Since I was preparing for the Mizuno race, I figured it would be a good time for me to try out this self talk business. It’s going to be a 15K run; my playlist can only carry me so far.
So, I went back to my running log and looked at my post run comments to see if I can reconstruct my self talk and prepare a makeover. Looking at my post run comments, I realized that unwittingly, I have been trying to improve my self talk. I have entries with comments on working on my mental game. My self talk based on my running log … commit to this workout… grrr, i cant keep track of my heart rate … don’t start too fast para no side stitch … I love standing rests … 1 more minute push it..
To prepare for the race, I did what Coach Dean said and did a breakdown of the race and the route. My plan was to break down the race and prepare my positive self talk for the race segments where I know I will be tempted to slack off, walk and heaven forbid give up.
This is my breakdown and the self talk for each segment …
Arriving at the race venue: Warm-up para I don’t use the first km as warm-up. That will shave off at least 1 minute.
At the starting line: Focus! Have fun.
Before the gun: Don’t start too fast para no side stitch
After the gun: Find a pacer and keep that runner marked.
Towards Lawton: I am strong. Hit the pace. Check your form. Tight abs.
Down to Bayani Road: Natakbo mo na ito. No more surprises, keep the pace.
To Heritage: Ride the downhill
Back To Bayani Road: Uphill remember 10fast and 10slow. It will get me to the top.
Down Mckinley Hill: Ride it.
Up Mckinley Hill: One last hill the rest is easy.
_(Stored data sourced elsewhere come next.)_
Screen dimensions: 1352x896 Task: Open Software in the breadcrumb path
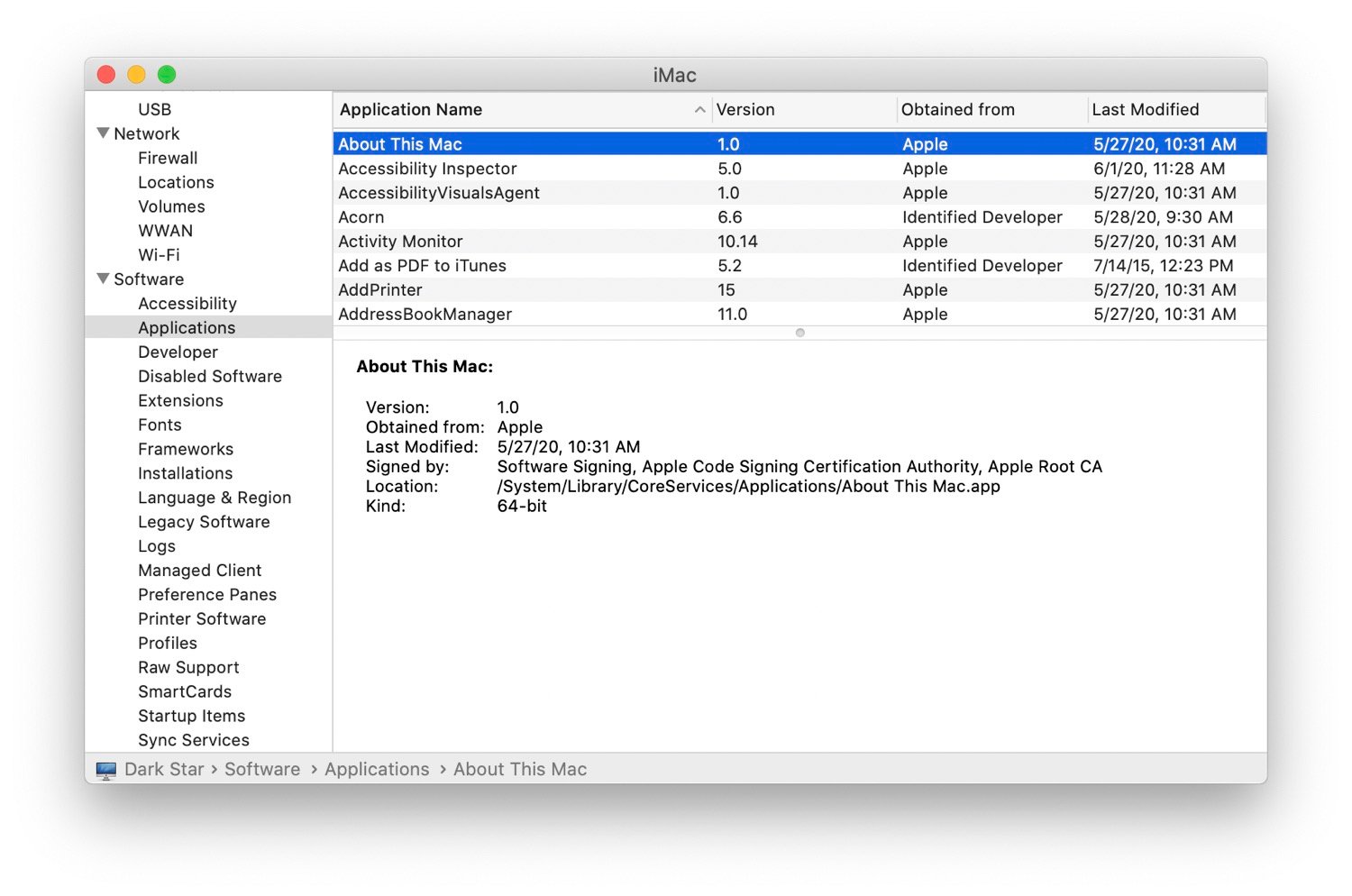261,769

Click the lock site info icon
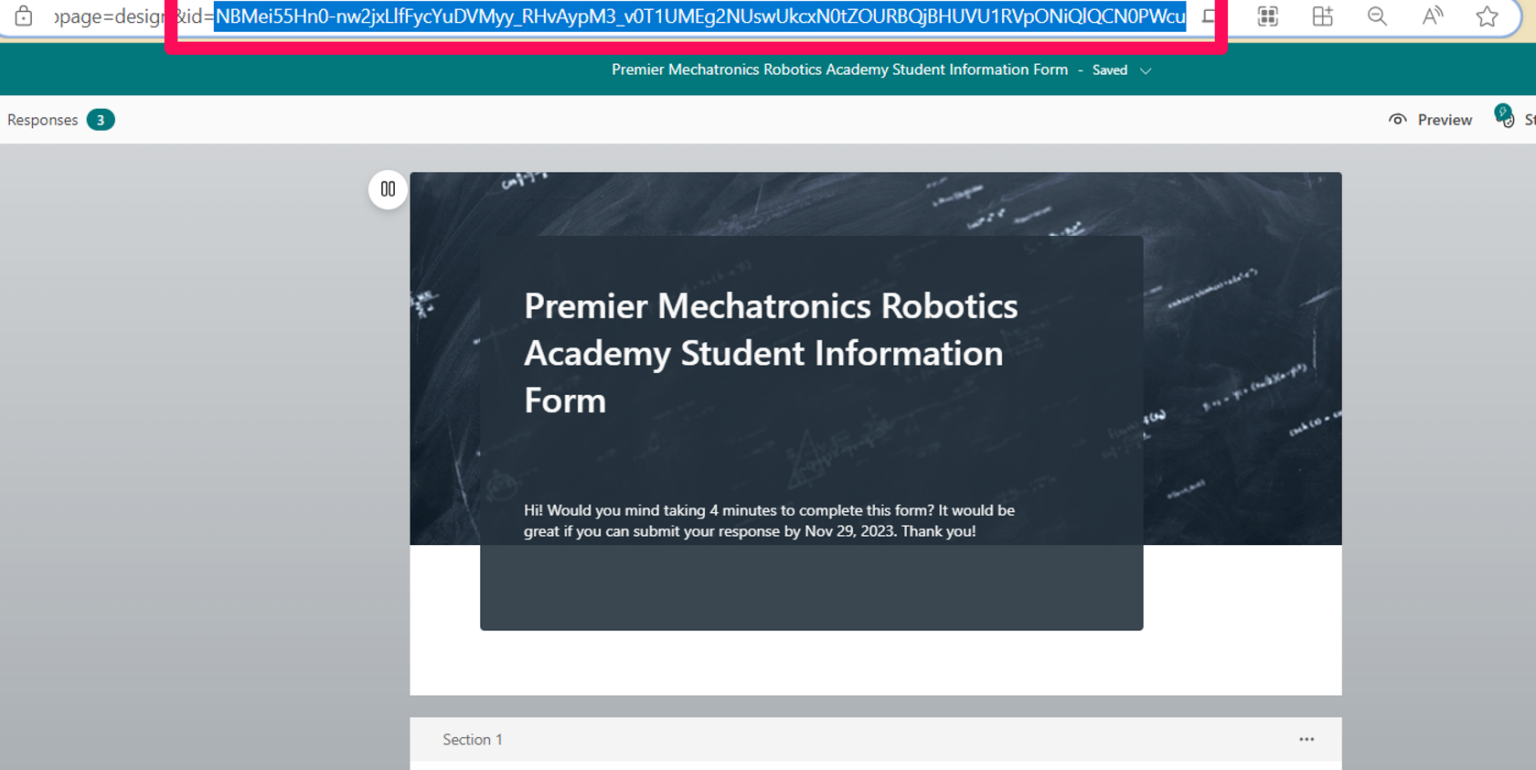tap(24, 17)
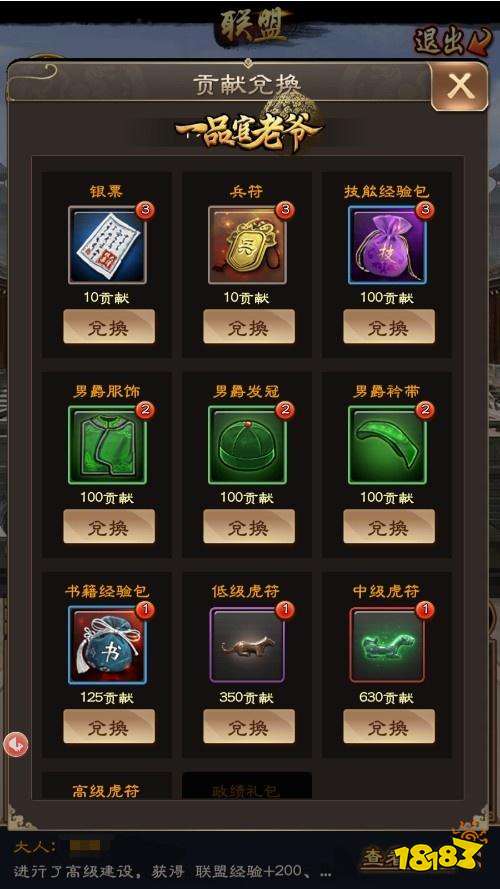The width and height of the screenshot is (500, 889).
Task: Exchange 350 contribution for 低级虎符
Action: pos(249,726)
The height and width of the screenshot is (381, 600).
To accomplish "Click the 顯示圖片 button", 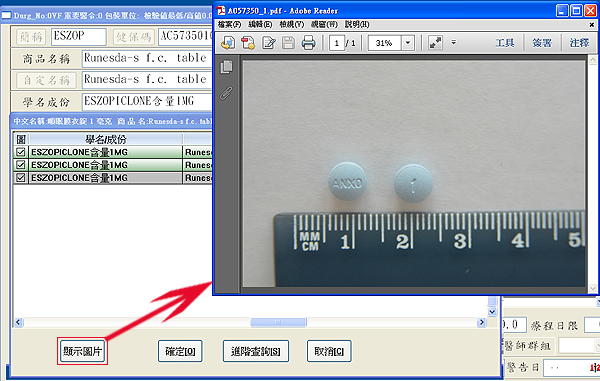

At the home stretch: Push it. Step to the beat. Wag kang rerelax, para no regrets when I see the official time
Did it work for me? I really believe that it did. I, of course, added a few more positive self talk along the way. I needed a lot especially at the Mckinley Hills segment. The running commentary of the things I saw never stopped also. Like, “Buti na lang I didn’t wear the pink top kung hindi pareho kami nitong girl na ito.” “Tama si Vicky, Newtons nga yung shoes ni
Being conscious of my self talk helped me focus during this race. I finished strong and kept on running despite the temptation to slow down and walk. It even helped me improve my time. When I ran the Yakult 10miler last
November 2007 my pace was 6:34min/km and at the Mizuno Infinity Run my pace improved to 6:18min/km. But of course, it was not just the self talk, I have been putting in significant hours of quality workouts din naman. However, having a positive internal dialogue helped me focus during this race.
Will it work for you? I honestly don’t know, but there is certainly no harm in trying.